Author: Margaret Poncin Reeves
Date published: 2024
Course level: Upper level
Course title: WRD 242: Writing with AI
Course description: In this course, you will learn how to use AI as a writing tool. We’ll create compositions in a variety of genres using AI to assist in various stages of the writing process. Further, we’ll consider how AI is influencing individuals’ behavior and our larger culture. In doing so, we’ll explore its strengths and limitations as well as the ethical concerns these tools raise.

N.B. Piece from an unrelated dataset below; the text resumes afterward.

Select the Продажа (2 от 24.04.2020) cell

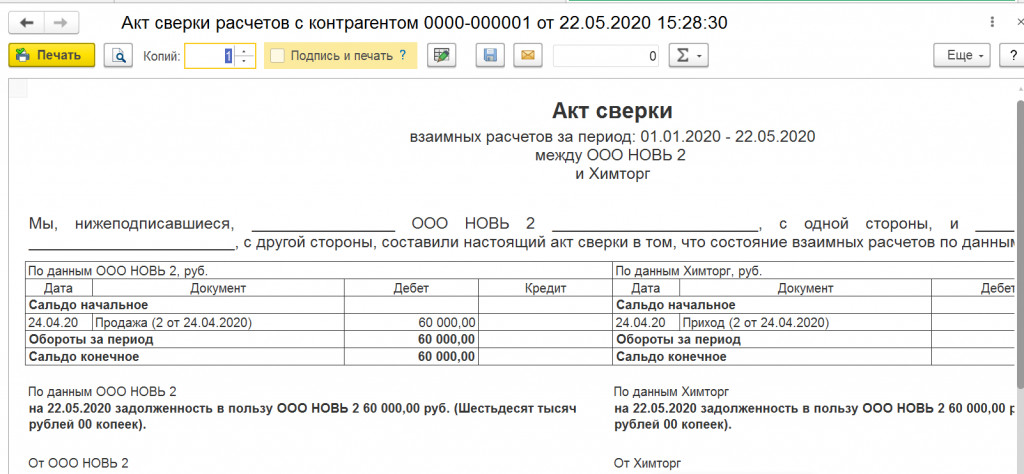point(217,323)
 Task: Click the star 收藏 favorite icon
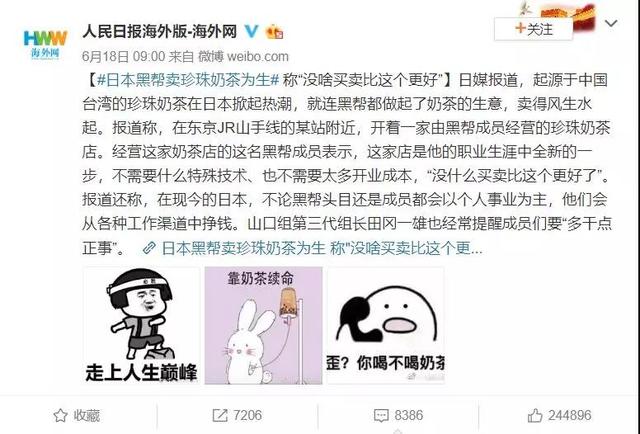[60, 416]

Course philosophy/motivation: I developed this course because, following Beveridge, Figueiredo, and Holmes (2020), I believe that students need to learn to both critique and compose with algorithms, especially the immensely complex algorithms powering genAI tools. This means understanding the ethical concerns around how LLMs are created and what they produce, as well as their impact on the economy, social inequality, and the environment. However, we can’t stop there. As Johnson (2023) points out, ‘Learning about technology by investigating, playing, breaking, and remaking technology is essential if students are to form critical digital literacies.” Therefore, I designed the course to provide students this opportunity to explore different AI tools, to use them as writing assistants, and to probe their limitations. One additional consideration that shaped my philosophy for this course was that it had to be interdisciplinary. While it is housed in my home department of Writing, Rhetoric, and Discourse, it is also crosslisted with English and Communications. Further, the course fulfills our university’s Social, Behavioral, and Cultural Inquiry graduation requirement, which means students from across the university can enroll. In addition to the writing majors, I also have students from computer science, psychology, education, math, and marketing enrolled in the course. I wanted to ensure that the course materials represented a broad range of disciplines and that students had enough freedom to adapt the course to their needs.
This syllabus is licensed under a Creative Commons Attribution-NonCommercial 4.0 International License .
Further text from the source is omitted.